Uncle Sam Wants Them
 
 
Webmaster note: the first section of this article is not included because it does not pertain to the FLDS

Good news keeps coming on the state's effort to dislodge a fundamentalist Mormon polygamist sect from control of the Colorado City public schools.

On May 24, a police task force raided the Colorado City Unified School District headquarters in northern Arizona north of the Grand Canyon and seized the district's financial records and dozens of computers. Police removed enough equipment from district offices to fill a full-size rental truck.

The raid uncovered "several new investigative leads" that could result in criminal charges against top school administrators, Arizona Attorney General Terry Goddard tells me.

The search warrant, which was unsealed on May 27, states that school Superintendent Alvin Barlow, business manager Jeffery Jessop and assistant business manager Oliver Barlow are targets of a state criminal investigation alleging misuse of public funds.

The raid comes 25 months after I exposed widespread financial abuses at the Colorado City school district ("The Wages of Sin," April 10, 2003).

Police sources say investigators discovered evidence indicating that school district property was being used to conduct private business.

Investigators, for example, seized surveying equipment from the back of a district-owned Ford F-350, 4X4 crew cab assigned to Jessop, who operates a private surveying business on the side.

Police also discovered unopened cans of beer in Jessop's truck. Jessop, like Alvin Barlow and Oliver Barlow, is a member of the Fundamentalist Church of Jesus Christ of Latter-day Saints, a breakaway sect of the Mormon Church, which forbids alcohol consumption.

Investigators are focusing on allegations that the school district diverted large amounts of public money into unknown activities.

Meg Pollard, an attorney general's investigator specializing in school fraud, states in an affidavit that the district set up a bank account that cleared large transactions that required -- but never received -- the approval of Mohave County schools Superintendent Mike File.

Pollard states that she found transactions as large as $170,000 moving through the account. More than $900,000 cleared the account in the past five years. Any transaction over $20,000 needed approval by File's office, which was never notified.

The state's discovery of what appears to be a slush fund is not surprising.
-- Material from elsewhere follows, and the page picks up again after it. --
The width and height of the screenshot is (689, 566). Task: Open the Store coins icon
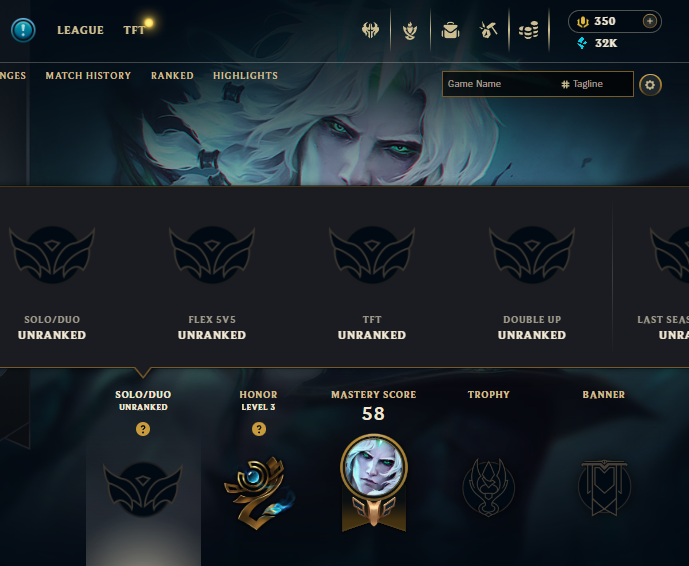point(529,30)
My investigation found that school administrators had rung up thousands of dollars of personal expenses on district credit cards.
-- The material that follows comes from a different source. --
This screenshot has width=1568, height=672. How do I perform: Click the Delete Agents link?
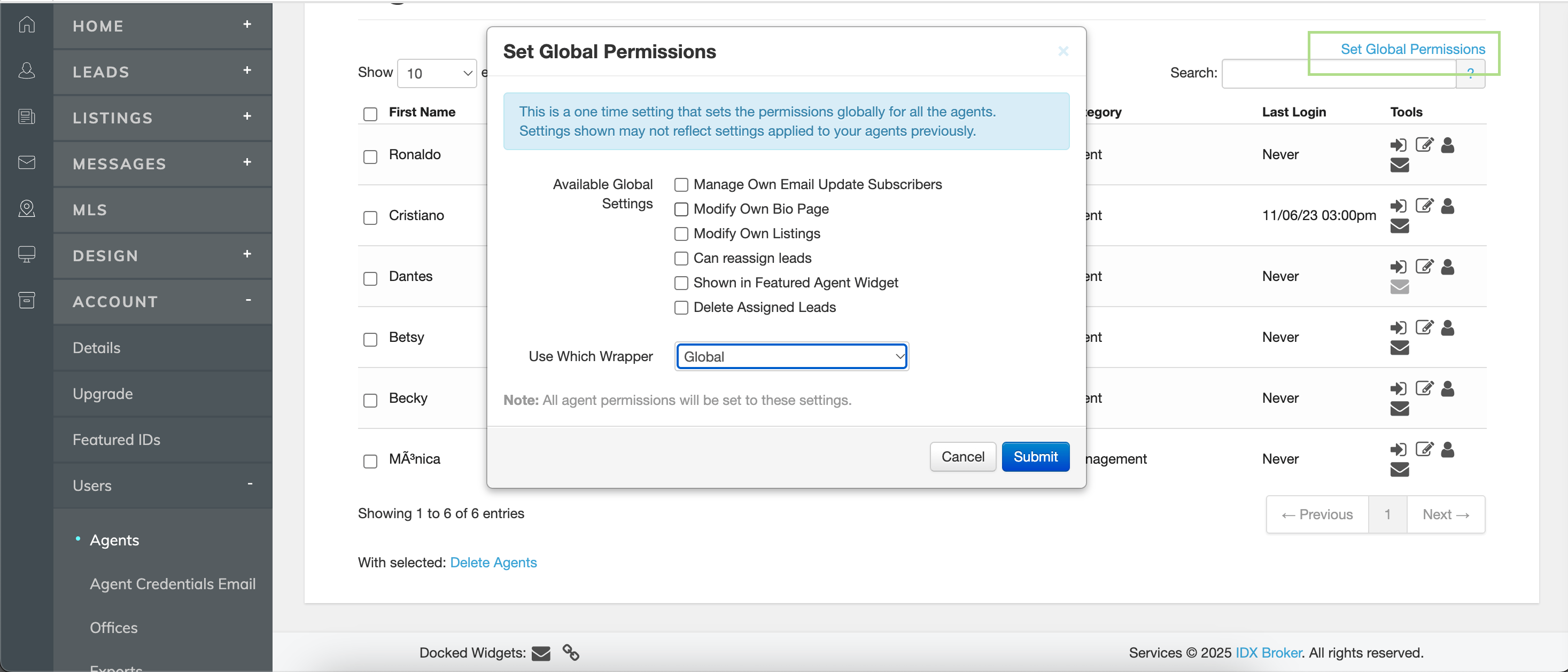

The state's also investigating a $3 million grant that the district reportedly received but never spent on school functions.

The raid came four days after File told teachers and administrators that the state intended to place the school district into receivership later this summer. File told the staff that he expected to be appointed as the receiver and that he planned to terminate many employees.
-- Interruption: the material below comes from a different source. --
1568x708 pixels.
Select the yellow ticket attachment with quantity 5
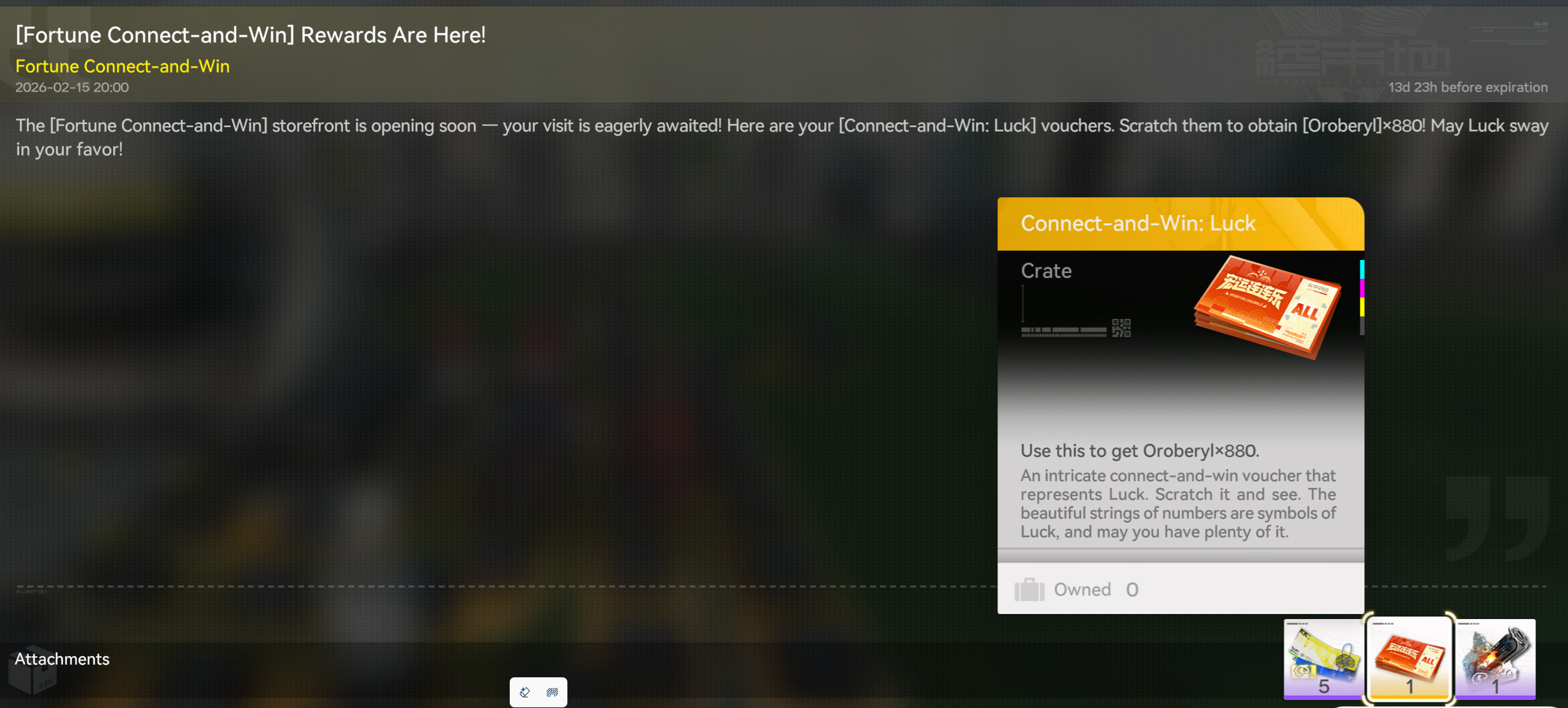coord(1323,659)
The Attorney General's Office wisely moved to protect evidence in its criminal investigation from possible destruction.

My investigation proved that Colorado City school officials engaged in illegal activities. It's great that the AG's office is cutting off the publicly funded financial pipeline to the polygamist enclave, which has used the school district to illegally siphon funds to the fundamentalist church. The leaders of that church have not only condoned but required the sexual abuse of underage girls in their community for decades.

Says one police officer involved in the raid about those responsible for the financial fraud: "I think we got them."